▸ Given information:
┌────────
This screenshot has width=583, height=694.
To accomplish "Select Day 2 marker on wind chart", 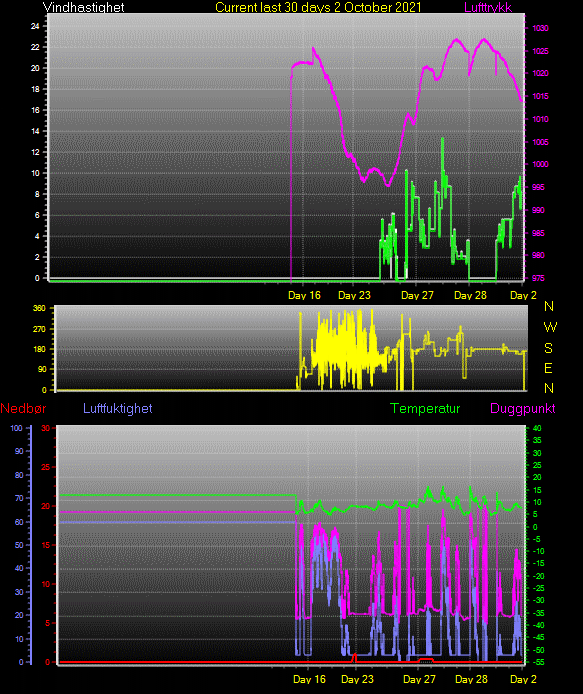I will [x=523, y=295].
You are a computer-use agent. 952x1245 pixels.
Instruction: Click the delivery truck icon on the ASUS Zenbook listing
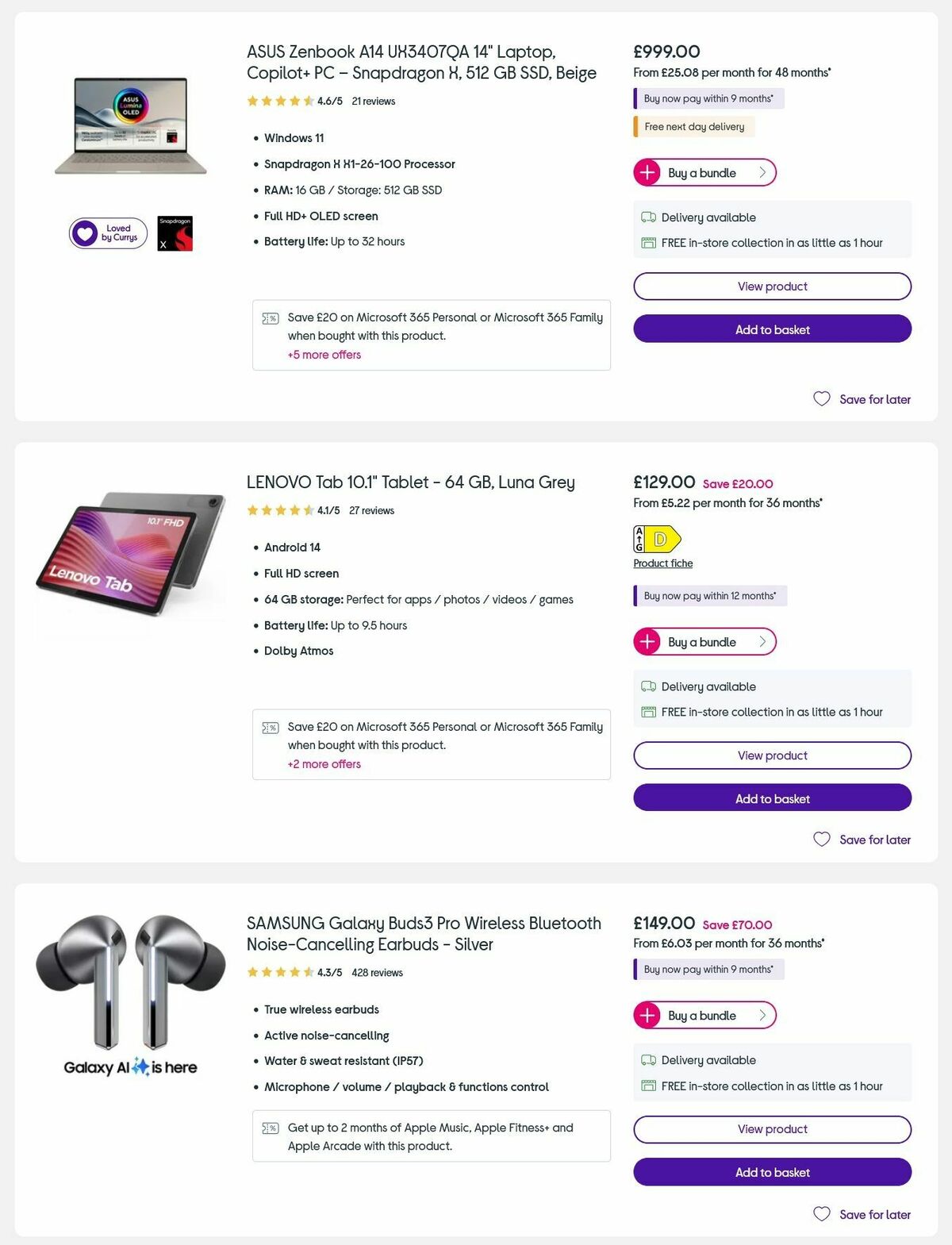[647, 217]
└────────
▸ Instructions for the task: Exact copies of the lines from the one containing "You are a computer-use" through the end of the records above are required, with no pictures among them.

▸ Written response:
You are a computer-use agent. 952x1245 pixels.
Instruction: Click the delivery truck icon on the ASUS Zenbook listing
[647, 217]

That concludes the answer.